Я не думаю о равенстве, – говорит её поза, – видела тебе равную – лицо иконы, одновременно из заколдованного леса, лицо даже страшная необычность – как бы лицо из сна! Не жена вовсе!
«Разве эту можно обидеть? Антипод той, к Глебу перед смертью пришедшей, демонической, – Ангел! Ангел жил в самом Глебе, – думает Ника, – тайно от многих, откуда его сходство с отроком Сергием Радонежским с картины художника, к нему пришла та – взять в плен! Есть ли в тебе ангел посреди твоей гордыни и горя? Служить тебе хочется, не состязаться, недоступный друг мой…»
«Женственность в апогее!» – в себе, немо ей отвечает Евгений, чувствуя её своей, севшей так рядом, так свободно, так широко в этом уничижении на подножной скамеечке. В его опыте побед, поединков, всегда победных, встречалась ли такая покорность, о себе поцелуем руки возвестившая, – от которой кружится голова…
Но в ней не отмирая живёт Андрей, она дала слово вернуться, если такой день придёт! И – повлёкшись так к этому строгому светлому ангелу, – ведь это и её антипод тоже, потому что и она, Ника, как и Евгений, демонична, она не из породы ангельской, нет! Разве она из святых, как сказала о ней словами Тургенева Анна Васильевна? Вот эта – святая!
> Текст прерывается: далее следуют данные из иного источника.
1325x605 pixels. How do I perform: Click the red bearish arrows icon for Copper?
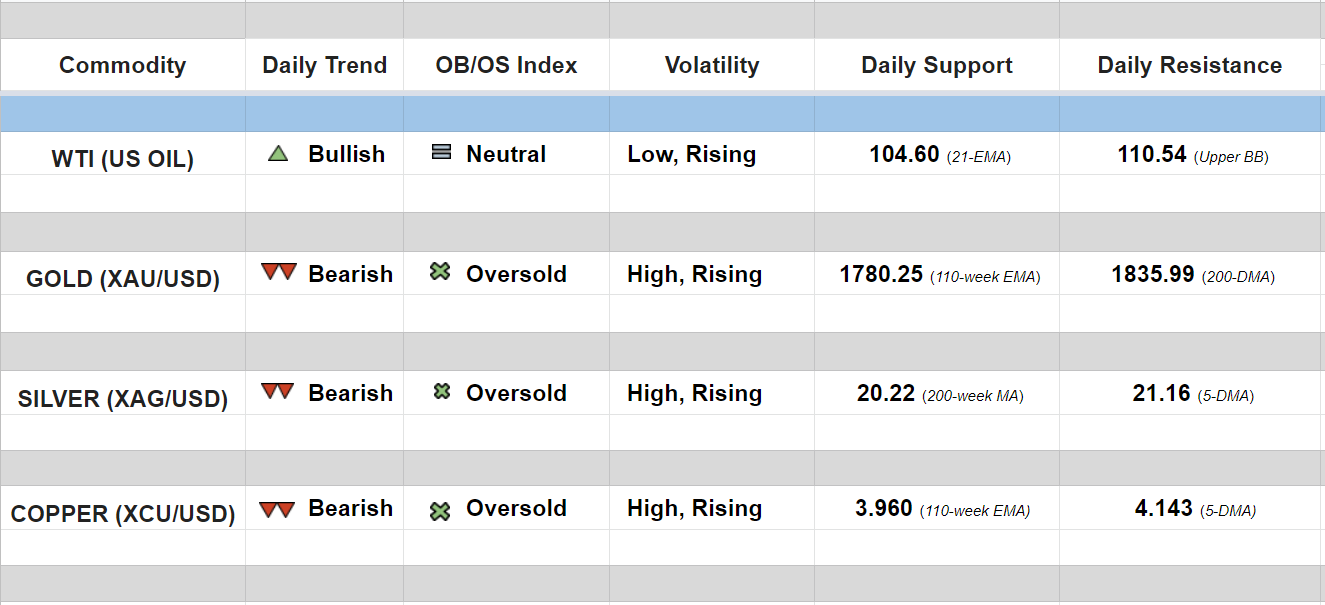coord(277,510)
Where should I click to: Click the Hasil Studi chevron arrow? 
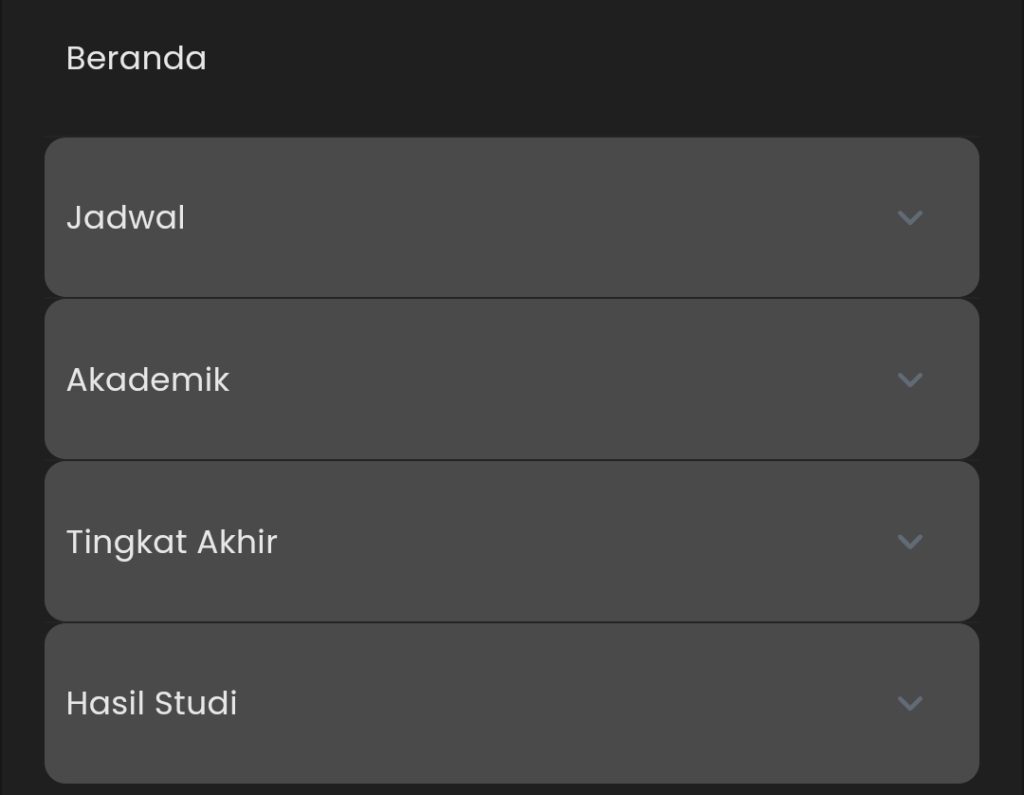point(909,704)
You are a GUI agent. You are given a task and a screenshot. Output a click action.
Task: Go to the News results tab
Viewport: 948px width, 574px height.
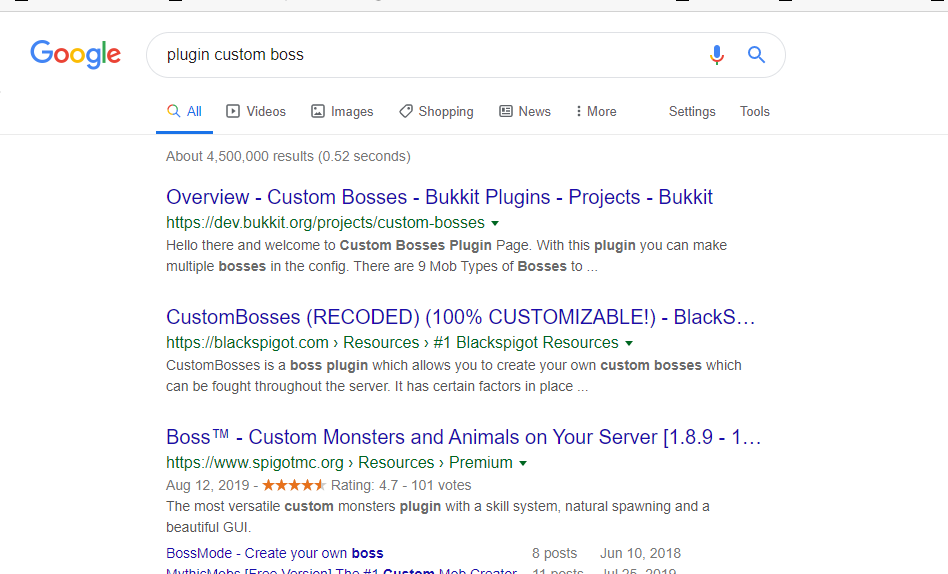coord(525,112)
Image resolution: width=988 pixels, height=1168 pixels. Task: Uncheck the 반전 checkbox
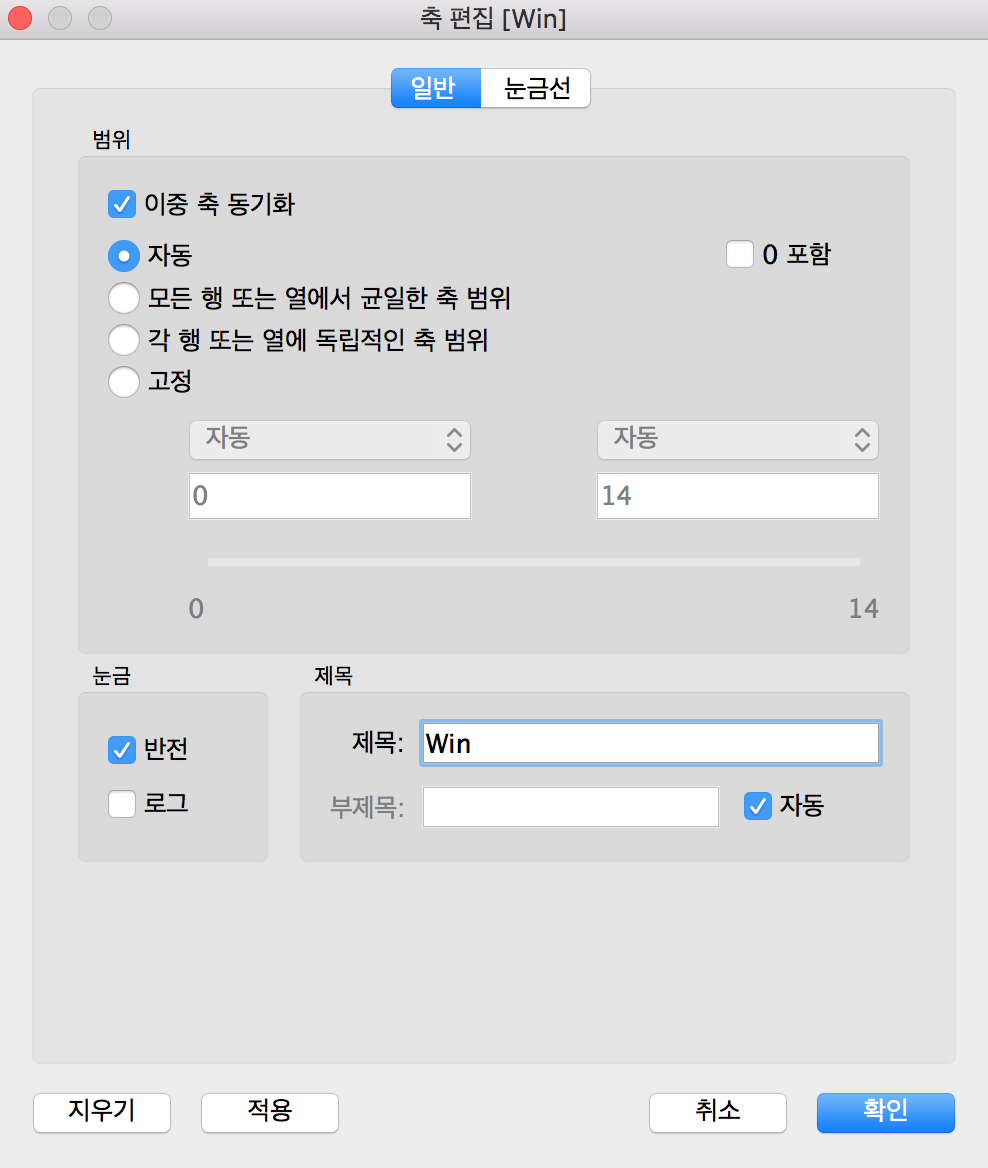[x=122, y=749]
(И братство ли это, или сознанье, что развязка – близка, вот тут, под рукой, без слов всё друг другу сказано.) Но только гордец Евгений на глазах всех весь вечер сидит так, рядом с Никой. А доклад всё идёт…
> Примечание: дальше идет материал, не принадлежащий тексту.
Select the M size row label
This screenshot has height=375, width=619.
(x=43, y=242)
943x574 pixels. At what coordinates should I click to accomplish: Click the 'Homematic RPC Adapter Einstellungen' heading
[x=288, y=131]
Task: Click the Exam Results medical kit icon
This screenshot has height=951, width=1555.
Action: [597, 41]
Он встаёт оппонировать. Его блестящие доводы вызывают на Никиных глазах улыбку удовлетворения, это тщеславие удовлетворено, за своего – как бы могло быть иначе? Подняв голову, чуть откинув её, любуется всласть – так хорош этот Демон лермонтовский! Но к чему – смаковать? Праздник! Прежним страданьем – заслуженный! Прямо из рук Андрея жизнь передавала её в руки – достойные, как не вспомнила она тогда демоническое и мужское очарование.